──────── Information shown
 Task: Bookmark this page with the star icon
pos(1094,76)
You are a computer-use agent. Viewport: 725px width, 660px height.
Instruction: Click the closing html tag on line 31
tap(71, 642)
────────────────
-- Set problem --
Replace "Click" with "Select" everywhere it occurs in the material above. Reproduce the material with nothing else changed.

-- Solution to the exercise --
 Task: Bookmark this page with the star icon
pos(1094,76)
You are a computer-use agent. Viewport: 725px width, 660px height.
Instruction: Select the closing html tag on line 31
tap(71, 642)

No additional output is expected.